As used herein, “dewatering” means removal of water from the bio-degradable waste flow by any conventional method or combination of methods, such as a combination of chemical and mechanical processes. In this embodiment, the pre-treatment devices and bio-degradable waste flow are as previously defined. Thus, in one aspect of this embodiment, the pre-treatment device further includes at least one secondary nozzle intermediate the inlet and the outlet ends of the passage.
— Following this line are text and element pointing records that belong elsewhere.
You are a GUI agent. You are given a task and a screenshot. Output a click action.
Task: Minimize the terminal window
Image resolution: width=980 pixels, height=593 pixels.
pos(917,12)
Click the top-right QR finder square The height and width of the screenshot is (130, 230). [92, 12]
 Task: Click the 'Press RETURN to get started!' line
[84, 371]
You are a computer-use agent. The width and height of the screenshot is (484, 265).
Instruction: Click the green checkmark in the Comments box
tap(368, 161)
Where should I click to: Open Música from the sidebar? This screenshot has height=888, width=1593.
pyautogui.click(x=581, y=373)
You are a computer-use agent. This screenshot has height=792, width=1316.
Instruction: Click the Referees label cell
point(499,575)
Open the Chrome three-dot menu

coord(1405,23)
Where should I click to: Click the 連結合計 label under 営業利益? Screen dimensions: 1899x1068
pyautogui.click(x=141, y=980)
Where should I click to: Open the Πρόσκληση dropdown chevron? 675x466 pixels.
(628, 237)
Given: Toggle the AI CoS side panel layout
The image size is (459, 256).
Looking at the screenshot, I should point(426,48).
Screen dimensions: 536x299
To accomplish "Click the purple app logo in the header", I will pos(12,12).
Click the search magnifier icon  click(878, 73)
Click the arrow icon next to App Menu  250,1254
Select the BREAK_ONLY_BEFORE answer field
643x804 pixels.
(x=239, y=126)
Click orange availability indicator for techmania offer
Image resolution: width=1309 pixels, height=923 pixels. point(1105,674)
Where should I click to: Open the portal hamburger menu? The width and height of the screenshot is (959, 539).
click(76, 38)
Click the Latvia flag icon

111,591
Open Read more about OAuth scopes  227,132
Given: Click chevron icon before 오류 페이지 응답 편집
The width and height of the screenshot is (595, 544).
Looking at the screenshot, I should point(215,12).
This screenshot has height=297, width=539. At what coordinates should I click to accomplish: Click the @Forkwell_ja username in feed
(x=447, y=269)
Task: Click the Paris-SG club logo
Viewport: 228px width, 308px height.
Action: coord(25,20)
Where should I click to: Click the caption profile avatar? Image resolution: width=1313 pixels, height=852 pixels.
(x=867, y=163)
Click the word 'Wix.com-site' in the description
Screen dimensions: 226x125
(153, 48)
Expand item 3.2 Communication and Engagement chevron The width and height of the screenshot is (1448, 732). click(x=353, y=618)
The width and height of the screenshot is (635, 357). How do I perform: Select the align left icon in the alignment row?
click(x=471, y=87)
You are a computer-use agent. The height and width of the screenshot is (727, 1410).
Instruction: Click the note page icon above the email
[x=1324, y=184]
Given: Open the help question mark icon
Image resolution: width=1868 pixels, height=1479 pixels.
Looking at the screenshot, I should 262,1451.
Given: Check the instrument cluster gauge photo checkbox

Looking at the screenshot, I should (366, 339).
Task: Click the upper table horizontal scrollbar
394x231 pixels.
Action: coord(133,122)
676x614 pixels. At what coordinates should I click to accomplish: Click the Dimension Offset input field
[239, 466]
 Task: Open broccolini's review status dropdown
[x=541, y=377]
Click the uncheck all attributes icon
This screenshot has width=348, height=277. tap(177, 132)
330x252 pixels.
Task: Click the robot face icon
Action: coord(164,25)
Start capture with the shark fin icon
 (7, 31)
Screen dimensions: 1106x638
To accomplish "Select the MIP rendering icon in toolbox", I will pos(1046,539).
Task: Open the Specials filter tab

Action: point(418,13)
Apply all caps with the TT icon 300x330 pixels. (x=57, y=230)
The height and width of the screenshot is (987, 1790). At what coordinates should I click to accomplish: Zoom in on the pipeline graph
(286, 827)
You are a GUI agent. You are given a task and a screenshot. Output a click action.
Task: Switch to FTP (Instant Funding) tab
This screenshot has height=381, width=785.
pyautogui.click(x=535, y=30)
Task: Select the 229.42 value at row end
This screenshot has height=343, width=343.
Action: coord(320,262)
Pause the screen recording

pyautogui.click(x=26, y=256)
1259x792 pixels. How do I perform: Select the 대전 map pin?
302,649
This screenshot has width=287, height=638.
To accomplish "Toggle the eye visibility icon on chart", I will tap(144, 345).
The at least one secondary nozzle may be located at any convenient location along the device, so long as it is adapted to provide one or more transport materials into the passage. Preferably, the at least one secondary nozzle is located upstream and/or downstream of the transport fluid nozzle.

As noted previously, the transport material is the same or different from the transport fluid. And, the transport material may take any form as previously disclosed such as a liquid or powder. Non-limiting, representative examples of transport material suitable for use in this embodiment include a chemical, an enzyme, a microbial culture, and combinations thereof.

In a preferred aspect of this embodiment, the secondary nozzle provides ionic polymers to the bio-degradable waste flow as it passes through the passage in an amount effective to thicken and flocculate the bio-degradable waste flow. The ionic polymers useful in this embodiment are as previously disclosed and may be added to the bio-degradable waste flow before or after step (a) in an amount effective to thicken and flocculate the bio-degradable waste flow.

In this embodiment, the resulting dewatered waste flow may be optionally compacted into any convenient form for ease of transport and/or to suit a particular end use, such as, e.g., use as a solid fuel source for a solid fuel power station. Thus, in a preferred aspect of this embodiment, the compacting step comprises pelletizing the material resulting from step (b) in a form appropriate for use in a solid fuel power station.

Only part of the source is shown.